The two restorations below are Maxim Motor Co. fire engines. The bold "knot" corner design was a popular motif on horse drawn commercial vehicles in the 1800's. The fancy thin white lines also refer back to earlier vehicle decoration. This truck was well built and modern in every way mechanically. The decoration was added by painters with aesthetics from an earlier decade.
I spoke once with an old painter from the Maxim factory. He grew up in the town where the factory had always been, and learned from the old paint crew. The style he used in the 1950s still had remnants of 19th century coach painting techniques and designs. The engine below is a 1923 Maxim. It has distinctive chevron decorations on the fenders, and a nice use of black stripes throughout.

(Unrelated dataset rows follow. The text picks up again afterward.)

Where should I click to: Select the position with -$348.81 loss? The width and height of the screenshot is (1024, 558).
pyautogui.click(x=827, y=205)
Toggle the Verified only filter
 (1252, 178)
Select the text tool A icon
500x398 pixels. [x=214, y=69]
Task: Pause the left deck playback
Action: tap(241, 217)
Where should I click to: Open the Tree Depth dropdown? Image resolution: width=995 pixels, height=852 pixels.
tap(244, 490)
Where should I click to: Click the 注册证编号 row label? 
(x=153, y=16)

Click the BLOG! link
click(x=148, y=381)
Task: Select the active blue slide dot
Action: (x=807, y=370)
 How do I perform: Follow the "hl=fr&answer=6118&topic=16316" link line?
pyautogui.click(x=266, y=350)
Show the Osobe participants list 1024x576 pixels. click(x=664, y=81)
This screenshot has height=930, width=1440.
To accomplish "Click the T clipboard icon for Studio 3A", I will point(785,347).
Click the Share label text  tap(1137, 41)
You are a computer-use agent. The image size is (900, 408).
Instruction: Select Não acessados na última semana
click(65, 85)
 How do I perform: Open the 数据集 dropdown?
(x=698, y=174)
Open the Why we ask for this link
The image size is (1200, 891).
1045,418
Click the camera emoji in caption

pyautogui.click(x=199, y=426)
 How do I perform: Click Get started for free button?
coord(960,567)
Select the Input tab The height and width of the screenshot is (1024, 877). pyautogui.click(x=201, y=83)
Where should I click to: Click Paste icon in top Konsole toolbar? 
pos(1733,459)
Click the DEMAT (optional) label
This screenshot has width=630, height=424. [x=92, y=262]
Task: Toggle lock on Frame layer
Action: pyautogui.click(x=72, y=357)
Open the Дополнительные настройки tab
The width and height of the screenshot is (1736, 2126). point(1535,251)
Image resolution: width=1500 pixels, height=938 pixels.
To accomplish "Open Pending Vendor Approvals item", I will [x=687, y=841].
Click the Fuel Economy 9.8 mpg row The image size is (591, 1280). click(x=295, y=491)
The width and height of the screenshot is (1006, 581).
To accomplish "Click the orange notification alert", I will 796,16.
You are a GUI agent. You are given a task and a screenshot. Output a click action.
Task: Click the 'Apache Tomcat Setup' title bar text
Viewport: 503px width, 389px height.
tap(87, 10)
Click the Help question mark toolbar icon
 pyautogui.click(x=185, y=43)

Below are photos of a 1917 Garford fire engine. Few Garford engines have survived and researching the decoration turned up only a handful of photos. From these pictures I got some hints of the Garford style.
This 1932 Ford was originally decorated without using any gold leaf. A standard stripe layout was followed with black paint replacing the gold stripes. The black stripes were outlined with gold paint made from bronze powder. The thin lines that run beside the stripes are silver. It is quite a pleasing effect.
When this 1921 Seagrave engine arrived for restoration, it had many coats of varnish on top of the original paint job. The varnish had darkened over eight decades, and the surface appeared to be a dull tan with gold and brown stripes. When the varnish was removed, we found a light gray body. The brown stripes were actually a lavender-gray color. What a surprise. I gilded and painted the stripes and lines on this vehicle. The fancy ornaments were done by Ken Soderbeck of Hand-In-Hand Restoration.